Kuşlarda izlem (strateji) örneği
Komşuların getirdiği veya etraftan topladığım ekmek ve yemek artıklarıyla, yazları balıkların, kışları da kuşların günlük ziyaretçileri olmaya çalışıyorum. Bugün kuşlara atarken, gün gelir, kullara da ekmek atabilirim umudunu hep içimde yaşatarak…
Bir kış günü, insanın burnunu sızlatan ayaza karşı yürüyüp, yakındaki göle doğru yaklaşıyorum. Büyük bir kısmı buz tutmuş olan göl ile aramdaki ahlat ağacının tepesine bir Kızıl Şahin konmuş. Buranın yabancısı olduğu belli ki; ona doğru yaklaşıyor olmamdan tedirgin fakat uçup gitmek de istemiyor. Çünkü o da, buzların üzerinde bekleşen Yeşilbaş Ördekleri gözetliyor. Ördekler saldırıya karşı hemen suya atlayabilecek şekilde, buzlu kısmın kenarında tetikteler, çünkü, şahinin suda kendilerine saldıramayacağını biliyorlar. Balık Kartalı ve Deniz Kartalı(Akkuyruk Kartal) dışındaki yırtıcı kuşlarımız, sudaki avlara ilişmezler, çünkü, kanat ve tüy yapılarının suya uygunsuzluğu, onları avcıyken av durumuna düşürebilir…
Bu arada, ördekler de benden tedirgin. Çünkü onlar da buranın yabancıları. Bulundukları sulak alanlar tamamen buz tuttuğu için geçici olarak gelmişler.
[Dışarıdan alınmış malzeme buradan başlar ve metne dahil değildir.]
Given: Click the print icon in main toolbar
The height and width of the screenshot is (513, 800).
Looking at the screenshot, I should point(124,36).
Her ne kadar tedirgin olsalar da, kalkıp gitmek istemiyorlar, çünkü, şahinin hücumuna uğramaktan çekiniyorlar.
Gölün buz tutmamış kısımlarında yüzüp duran Sakarmeke ve Dalgıç kuşları ile, kıyılarda balık arayan Balıkçılların ise tuzları kuru; ne benden ne de şahinden korkmaları için ortada neden yok…
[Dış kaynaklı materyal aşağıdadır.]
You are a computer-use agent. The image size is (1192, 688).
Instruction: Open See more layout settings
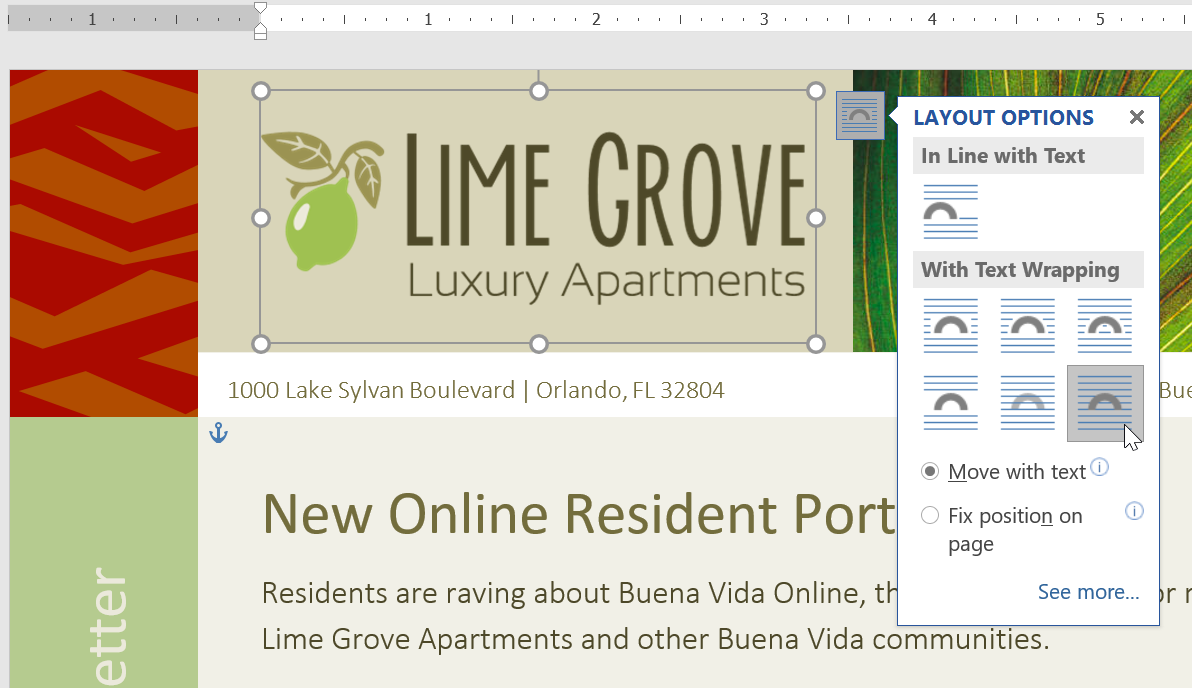click(x=1088, y=592)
Daha fazla yaklaşmam, tedirgin şahini yerinden ediyor. O gözden kaybolup gidince de Yeşilbaşlar havalanıyor… Balıkçıllar kenara çekilip, suya yem atmamı izliyor; saksağanlar, çevredeki ağaçlarda çaktırmadan olan biteni gözlüyor; ben gölden uzaklaşmaya başlayınca da derhal gelip, yemlere üşüşen balıkları avlamaya başlıyorlar. Sıcak mevsimlerde kurbağalar da gâfil avlıyor ekmek peşindeki küçük balıkları. Bu durumda “Acaba balıklar beni kendi düşmanlarının işbirlikçisi gibi düşünürler mi?” endişesi yaşıyorum. Bu da benim kuruntum işte. Yok canım, olur mu öyle şey! Dostu düşmanı ayıramayacak kadar deli mi bu balıklar…
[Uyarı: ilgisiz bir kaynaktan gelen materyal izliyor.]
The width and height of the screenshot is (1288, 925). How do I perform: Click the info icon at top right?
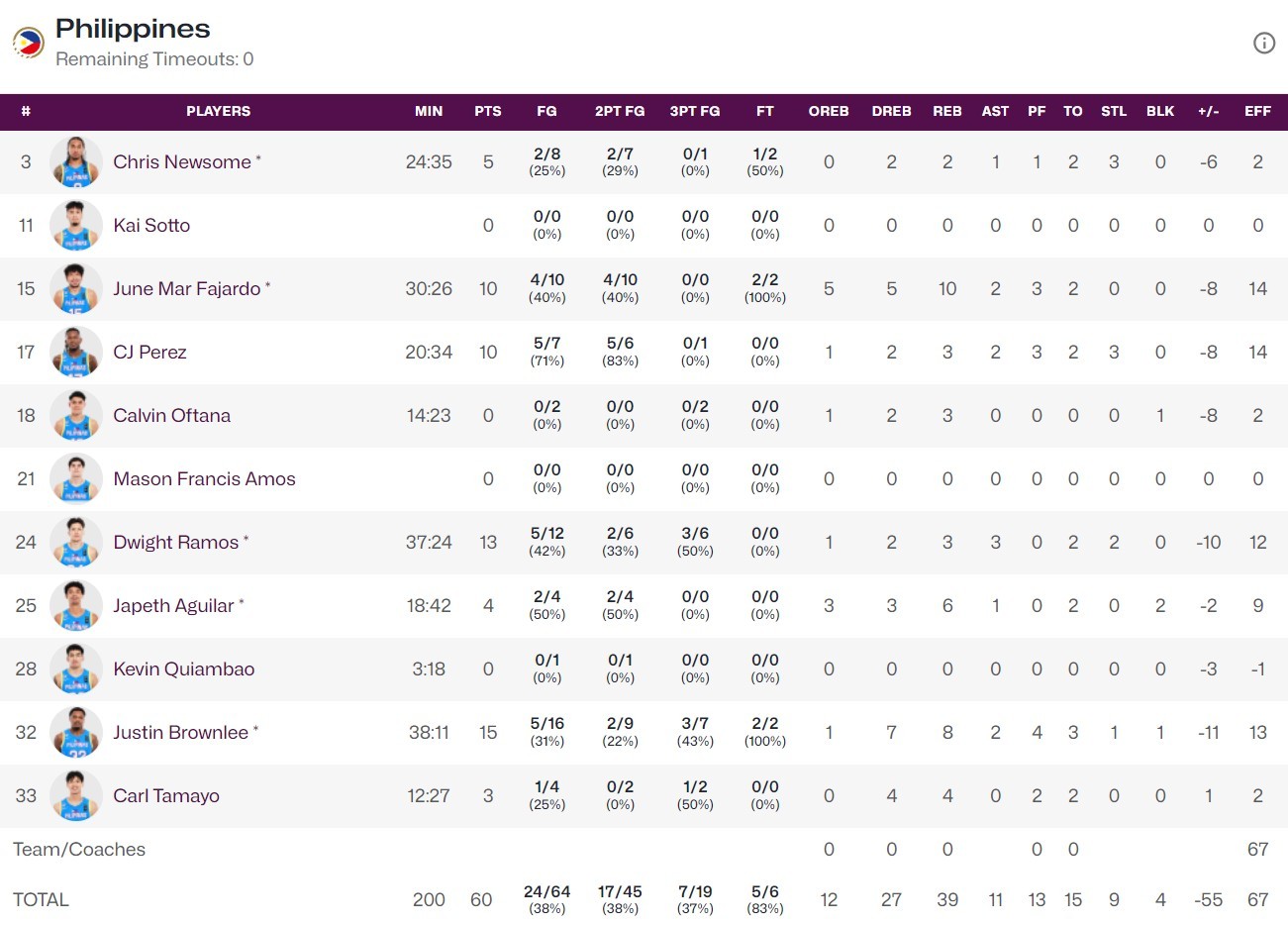(x=1264, y=43)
Saksağanlar… Karga ailesinden olan fırsatçı saksağanlar. Yiyeceği bol bulunca çeşitli yerlere gömüp saklayan, kumru-güvercin-doğan dahil diğer kuşların yumurta ve yavrularını çalıp yiyen, serçe-ispinoz gibi küçük kuşları kapıp avlayan, evlerin balkonlarına konan kafes kuşlarını ustalıkla öldüren, tavuk ve ördek yavrularını alıp götüren(Alican! Onikinci kattaki evinizin balkonunda beslediğin şirin ördek yavrusunun nereye gittiğini bir türlü çözememiştin. Saksağanlar yemek için götürürken kaldırıma düşürdüler. Yanına koştuğumda yapacak bir şey kalmamıştı.), gece gündüz birbirleriyle iletişim ve dayanışma içinde olan saksağanlar. Onların niçin siyah-beyaz renklerde olduğunu bir başka yazıya bırakıyorum. Ellerim dolu olduğu zaman uzaklardan sessizce izleyen saksağanlar, ellerimi boş gördükleri zaman derhal etrafıma üşüşüyor ve öfkeyle bağırıp çağırıyorlar. “Bu hâl sana yakışmıyor!” demek istiyorlar. Saksağanlar yerden göğe kadar haklı. Ben de kendime yakıştıramıyorum L…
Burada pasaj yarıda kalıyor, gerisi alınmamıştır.